_Daftar Tugas_
1) Dalam teks tentang pencatatan perkawinan, dari dua perspektif apa keberadaan perkawinan diakui secara sosiologis?
2) Lanjutkan teks tentang pencatatan perkawinan mulai setelah kalimat terakhirnya.

_Teks Acuan_
::::::::

Secara filosofis Perkawinan menurut hukum islam adalah suatu perjanjian yang sakral dimana itu adalah suatua perjanjian dengan sadar antara kedua pihak, kemudian agar terwujudnya suatu kesakralan atau kesucian dalam perkawinan ini agara tidak danya kesalah pahaman bagi pihak lain dengan mewujudkan ketertiban dan kepastian hukum baik bagi yang bersangkutan maupun orang lain. Lalu para ahli menganalisi atas berlakunya hukum yang ada , makna filosofis pencatatan perkawinan adalah untuk memberikan keamanan dan kenyamanan yang berbentuk kepastian, kekuatan dan perlindungan hukum terhadap pelaku perkawinan tersebut (suami-istri). Dengan demikian , ketika tidak terlaksananya pencatatan perkawinan, maka terdapat akibat hukumnya seperti tidak memiliki kekuatan hukum dan tidak mendapatkan jaminan hak-hak keperdataan akibat perkawinannya yang tidak tercatat.
Secara sosiologis perkawinan diakui keberadaannya dilihat dari dua perspektif, yaitu pengakuan dari masyarakat dilingkungan sekitar dan dari pemerintah. Pertama, pengakuan dari masyarakat itu penting, Karena manusia sebagai makhluk sosial yang selalu bergantung pada sesamanya. Adanya peristiwa interaksi antara manusia lain dengan lainnya, jadi ketika terdapat kabara yang kemudian menjadi simpang siur dilingkunyannya itu kan berpengaruh yang menjadikan sebagai bahan perbincangan. Kemudian ada pengakuan oleh pemerintah sendiri sangant diperlukan karena untuk menjamin atau memberi kepastian hukum tatkala dikemudian hari terdapat persengketaan mengenai perkawinan.
Makna religious (agama) dalam agama islam sendiri tidak mempermasalahkan mengenai pencatatan perkawinan itu sendiri karena juka telah memenuhi syarat dan rukun yang telah ditetapkan hukum. Namun dalam agama Islam memerintahkan umat manusia sebagai hamba Allah yang taat, untuk menegakkan apa peraturan yang telah ditetapkan hukum yang telah diadakan untuk mengatur kehidupannya agar aman damai dan terciptanya masyarakat, atau muslim yang bernegara dengan segala bentuk toleransi yang dijunjung tinggi.

::::::::

Baris dari dataset penunjukan:

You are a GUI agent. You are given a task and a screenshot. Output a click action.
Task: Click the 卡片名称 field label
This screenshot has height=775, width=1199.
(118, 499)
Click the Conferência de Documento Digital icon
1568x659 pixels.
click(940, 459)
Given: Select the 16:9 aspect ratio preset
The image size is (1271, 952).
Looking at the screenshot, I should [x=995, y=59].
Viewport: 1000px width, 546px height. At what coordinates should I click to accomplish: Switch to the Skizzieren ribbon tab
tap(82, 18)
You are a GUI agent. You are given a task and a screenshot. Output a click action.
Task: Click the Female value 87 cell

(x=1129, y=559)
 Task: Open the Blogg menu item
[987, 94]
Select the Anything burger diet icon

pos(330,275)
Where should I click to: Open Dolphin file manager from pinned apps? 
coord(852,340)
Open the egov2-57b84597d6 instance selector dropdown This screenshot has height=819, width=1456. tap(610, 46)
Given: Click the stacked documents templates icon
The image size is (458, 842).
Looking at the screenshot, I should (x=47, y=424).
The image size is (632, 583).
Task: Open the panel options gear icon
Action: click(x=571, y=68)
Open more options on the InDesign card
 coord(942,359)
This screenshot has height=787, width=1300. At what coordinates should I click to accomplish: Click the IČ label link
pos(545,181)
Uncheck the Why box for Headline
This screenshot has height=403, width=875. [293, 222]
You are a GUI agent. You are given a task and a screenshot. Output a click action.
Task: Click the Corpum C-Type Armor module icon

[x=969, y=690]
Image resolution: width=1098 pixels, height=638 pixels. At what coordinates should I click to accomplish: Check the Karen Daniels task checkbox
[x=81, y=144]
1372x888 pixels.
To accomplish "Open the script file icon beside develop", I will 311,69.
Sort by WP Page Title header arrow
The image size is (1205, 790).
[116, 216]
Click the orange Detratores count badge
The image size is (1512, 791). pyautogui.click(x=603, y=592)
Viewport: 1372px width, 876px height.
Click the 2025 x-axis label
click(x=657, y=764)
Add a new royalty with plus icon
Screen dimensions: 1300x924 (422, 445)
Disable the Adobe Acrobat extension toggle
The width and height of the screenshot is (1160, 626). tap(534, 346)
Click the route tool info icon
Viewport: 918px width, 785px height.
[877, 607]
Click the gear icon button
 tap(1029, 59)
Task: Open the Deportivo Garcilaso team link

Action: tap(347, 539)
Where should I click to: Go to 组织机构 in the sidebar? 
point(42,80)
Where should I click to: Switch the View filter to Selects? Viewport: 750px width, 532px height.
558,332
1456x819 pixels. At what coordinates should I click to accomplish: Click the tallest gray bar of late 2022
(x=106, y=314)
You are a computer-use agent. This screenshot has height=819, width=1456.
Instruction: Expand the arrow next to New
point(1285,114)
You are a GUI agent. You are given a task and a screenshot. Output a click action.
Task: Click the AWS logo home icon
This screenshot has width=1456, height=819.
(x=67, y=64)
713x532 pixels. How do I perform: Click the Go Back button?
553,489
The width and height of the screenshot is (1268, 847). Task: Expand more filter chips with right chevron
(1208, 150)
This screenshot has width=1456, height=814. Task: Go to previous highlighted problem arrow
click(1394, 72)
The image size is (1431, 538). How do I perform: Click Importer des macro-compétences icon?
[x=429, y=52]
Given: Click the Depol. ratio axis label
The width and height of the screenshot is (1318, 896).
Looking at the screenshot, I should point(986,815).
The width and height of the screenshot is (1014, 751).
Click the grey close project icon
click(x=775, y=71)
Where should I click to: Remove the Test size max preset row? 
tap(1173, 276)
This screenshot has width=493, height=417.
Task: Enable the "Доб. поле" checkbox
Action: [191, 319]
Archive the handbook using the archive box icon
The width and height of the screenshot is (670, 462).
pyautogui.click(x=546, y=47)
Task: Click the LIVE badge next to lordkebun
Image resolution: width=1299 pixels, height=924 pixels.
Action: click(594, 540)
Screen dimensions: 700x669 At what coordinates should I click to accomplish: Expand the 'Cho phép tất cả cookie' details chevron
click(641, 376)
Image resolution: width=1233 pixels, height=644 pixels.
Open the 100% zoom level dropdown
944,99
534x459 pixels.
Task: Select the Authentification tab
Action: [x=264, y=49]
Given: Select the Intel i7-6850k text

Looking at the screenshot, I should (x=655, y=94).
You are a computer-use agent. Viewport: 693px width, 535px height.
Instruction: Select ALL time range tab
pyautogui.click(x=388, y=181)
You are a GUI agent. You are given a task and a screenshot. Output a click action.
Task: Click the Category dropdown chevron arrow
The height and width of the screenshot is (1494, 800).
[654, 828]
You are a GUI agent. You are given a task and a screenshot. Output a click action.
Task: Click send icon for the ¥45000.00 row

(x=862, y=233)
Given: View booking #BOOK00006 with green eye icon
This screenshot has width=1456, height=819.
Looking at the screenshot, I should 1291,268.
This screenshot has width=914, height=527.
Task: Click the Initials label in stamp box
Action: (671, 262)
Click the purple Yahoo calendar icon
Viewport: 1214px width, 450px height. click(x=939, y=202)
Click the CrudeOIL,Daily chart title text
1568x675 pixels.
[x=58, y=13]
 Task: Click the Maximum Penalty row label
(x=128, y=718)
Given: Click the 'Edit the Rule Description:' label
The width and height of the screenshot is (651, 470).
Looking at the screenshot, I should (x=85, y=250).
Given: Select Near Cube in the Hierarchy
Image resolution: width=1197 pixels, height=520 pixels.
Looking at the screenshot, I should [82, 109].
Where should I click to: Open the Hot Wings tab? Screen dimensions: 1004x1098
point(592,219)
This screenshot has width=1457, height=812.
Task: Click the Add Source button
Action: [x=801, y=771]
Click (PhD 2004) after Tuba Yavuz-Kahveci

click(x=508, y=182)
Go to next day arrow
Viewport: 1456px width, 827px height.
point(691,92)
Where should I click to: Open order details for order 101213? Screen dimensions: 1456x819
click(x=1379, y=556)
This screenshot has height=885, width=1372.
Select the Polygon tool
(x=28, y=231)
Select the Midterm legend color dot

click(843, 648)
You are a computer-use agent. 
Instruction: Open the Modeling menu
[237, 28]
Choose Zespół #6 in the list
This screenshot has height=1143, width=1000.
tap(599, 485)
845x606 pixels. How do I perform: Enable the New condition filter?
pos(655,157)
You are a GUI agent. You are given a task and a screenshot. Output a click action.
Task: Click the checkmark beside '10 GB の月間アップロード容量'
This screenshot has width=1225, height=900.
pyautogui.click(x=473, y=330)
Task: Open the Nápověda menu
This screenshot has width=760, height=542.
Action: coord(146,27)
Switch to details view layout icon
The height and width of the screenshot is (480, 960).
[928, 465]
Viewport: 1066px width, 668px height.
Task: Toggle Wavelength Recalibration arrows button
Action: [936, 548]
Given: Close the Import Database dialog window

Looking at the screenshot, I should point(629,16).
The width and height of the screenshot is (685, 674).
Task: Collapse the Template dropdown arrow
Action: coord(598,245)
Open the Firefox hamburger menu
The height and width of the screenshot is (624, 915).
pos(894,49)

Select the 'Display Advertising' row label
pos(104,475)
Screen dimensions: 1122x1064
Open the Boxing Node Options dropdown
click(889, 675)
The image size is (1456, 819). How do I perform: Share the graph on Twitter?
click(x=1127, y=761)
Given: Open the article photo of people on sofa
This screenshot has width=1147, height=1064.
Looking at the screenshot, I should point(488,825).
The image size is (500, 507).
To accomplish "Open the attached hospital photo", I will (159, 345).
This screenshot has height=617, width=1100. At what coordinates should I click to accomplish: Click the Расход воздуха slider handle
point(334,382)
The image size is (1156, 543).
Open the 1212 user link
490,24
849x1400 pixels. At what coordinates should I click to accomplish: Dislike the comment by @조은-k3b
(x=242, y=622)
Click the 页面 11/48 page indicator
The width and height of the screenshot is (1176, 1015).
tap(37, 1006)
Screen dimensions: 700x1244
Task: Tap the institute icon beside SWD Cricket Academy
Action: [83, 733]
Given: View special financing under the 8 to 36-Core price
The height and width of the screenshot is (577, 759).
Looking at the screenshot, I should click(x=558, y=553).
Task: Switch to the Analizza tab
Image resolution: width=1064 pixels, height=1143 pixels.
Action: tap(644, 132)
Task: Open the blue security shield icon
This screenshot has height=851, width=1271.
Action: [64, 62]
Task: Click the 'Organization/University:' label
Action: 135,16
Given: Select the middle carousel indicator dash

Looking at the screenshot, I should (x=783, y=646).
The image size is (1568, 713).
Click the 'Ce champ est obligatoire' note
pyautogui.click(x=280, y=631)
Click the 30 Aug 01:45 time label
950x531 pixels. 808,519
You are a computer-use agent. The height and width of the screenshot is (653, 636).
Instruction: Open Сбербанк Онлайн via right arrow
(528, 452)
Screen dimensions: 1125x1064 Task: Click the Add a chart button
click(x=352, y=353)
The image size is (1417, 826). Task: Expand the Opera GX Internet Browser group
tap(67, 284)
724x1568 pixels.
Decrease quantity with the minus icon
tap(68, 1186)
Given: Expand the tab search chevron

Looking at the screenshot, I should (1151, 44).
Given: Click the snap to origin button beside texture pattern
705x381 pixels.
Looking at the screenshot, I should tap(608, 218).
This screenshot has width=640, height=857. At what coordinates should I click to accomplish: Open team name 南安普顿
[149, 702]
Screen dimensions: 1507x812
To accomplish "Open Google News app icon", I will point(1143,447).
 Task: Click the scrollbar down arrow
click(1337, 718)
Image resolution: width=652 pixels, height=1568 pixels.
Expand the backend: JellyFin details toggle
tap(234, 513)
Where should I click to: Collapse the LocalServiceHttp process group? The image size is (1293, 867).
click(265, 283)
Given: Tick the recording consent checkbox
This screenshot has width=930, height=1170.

::::::::

_Jawaban Tertulis_
1) Dari pengakuan masyarakat di lingkungan sekitar dan dari pengakuan pemerintah.

2)
Kemudian secara yuridis, pencatatan perkawinan sangat diketatkan dalam hal ini. Pencatatan ini maksunya adalah sebagai bentuk perlindungan kepedulian hukum terhadap pihak yang bersangkutan , pemenuhan dan penegakan hak asasi manusia sebagai tamggumg jawab yang termasuk dalam ruang lingkup Negara , yang harus dilakukan dengan prinsip Negara yang telah diatur oleh perundang undangan nomor 281 ayat (4) dan ayat (5) UUD 1945. Kemudian dengan ini adanya pencatatan perkawinan akan terwujudnya hak hak yang telah ada akibat perkawinan, sehingga hak itu terpenuhi dan pihak yang bersangkutan merasa aman dan terlindung dengan adanya kepastian yang diberikan oleh hukum.
Kesimpulannya, setiap perkawinan harus dicatatkan sesuai dengan Undang-Undang yang berlaku pada negara yang telah ditetapkan . Sesuai dengan Undang-Undang Negara Republik Indonesia Nomor 1 Tahun 1974 pasal 2 ayat 2 dapat disimpulkan bahwa pencatatan perkawinan merupakan hal yang menetukan bahwa perkawinan itu telah disahkan, yang dimana telah disahkan dengan ketentuan yaitu syarat dan tinjauan yang lain terpenuhi sesuai dengan agama dan Negara. Maka dengan pencatatan itu perkawinan menjadi jelas kesahannya, baik bagi para pihak yang bersangkutan maupun pihak yang lainnya. Bagi pihak yang tidak mencatatkan perkawinannya dengan segala alsan maka pihak tersebut tidak akan mendapatkan kepastian hukum dan kewenagan atas hak haknya. Pentingnya pencatatan perkawinan ini untuk memberikan kepastian hukum dan memberikan perlindungan bagi pihak yang melakukan perkawinan, sehingga memberikan kekuatan bukti tentang terjadinya perkawinan dan para pihak dapat mempertahankan perkawinan tersebut kepada siapapun di hadapan hukum. Sebaliknya jika pencatatan perkawinan tidak dilakukan, maka perkawinan yang dilangsungkan para pihak tidak mempunyai kekuatan hukum dan tidak memiliki bukti yang autentik dari negara sebagai suatu perkawinan.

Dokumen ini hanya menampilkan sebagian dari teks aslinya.